● **TEXTAUSZUG**
▬▬▬▬▬▬

Als die Blase im Nikkei Index im Jahr 1990 platzte, fielen nicht nur die Aktienmärkte. Auf das zunehmend unsichere wirtschaftliche Umfeld reagierten die Anleger mit Anleihen-käufen am langen Ende, was die Zinsen immer mehr ins Rutschen brachte. Am kurzen Ende versuchte die japanische Zentralbank ebenfalls mit Zinssenkungen die Wirtschaft zu stimulieren. Als später das Werkzeug des „Quantitative Easing“ ausgepackt wurde, brachte auch dieses Mittel Japan nicht aus der Deflation heraus.

▬▬▬▬▬▬

● **AUSGANGSDATEN**
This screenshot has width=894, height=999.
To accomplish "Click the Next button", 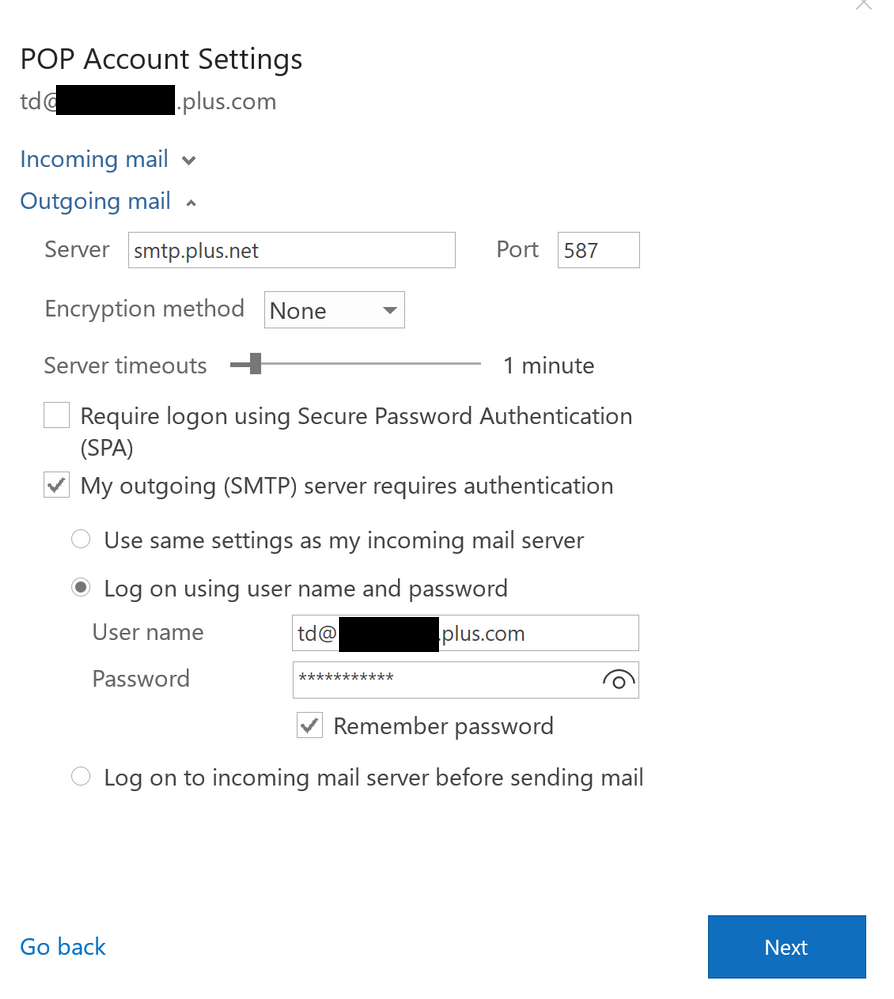I will (786, 947).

▬▬▬▬▬▬

● **AUFGABE**
Schreiben Sie den Textauszug über Japan nach dem Platzen der Nikkei-Blase vollständig und ohne jede Änderung ab.

● **LÖSUNG**
Als die Blase im Nikkei Index im Jahr 1990 platzte, fielen nicht nur die Aktienmärkte. Auf das zunehmend unsichere wirtschaftliche Umfeld reagierten die Anleger mit Anleihen-käufen am langen Ende, was die Zinsen immer mehr ins Rutschen brachte. Am kurzen Ende versuchte die japanische Zentralbank ebenfalls mit Zinssenkungen die Wirtschaft zu stimulieren. Als später das Werkzeug des „Quantitative Easing“ ausgepackt wurde, brachte auch dieses Mittel Japan nicht aus der Deflation heraus.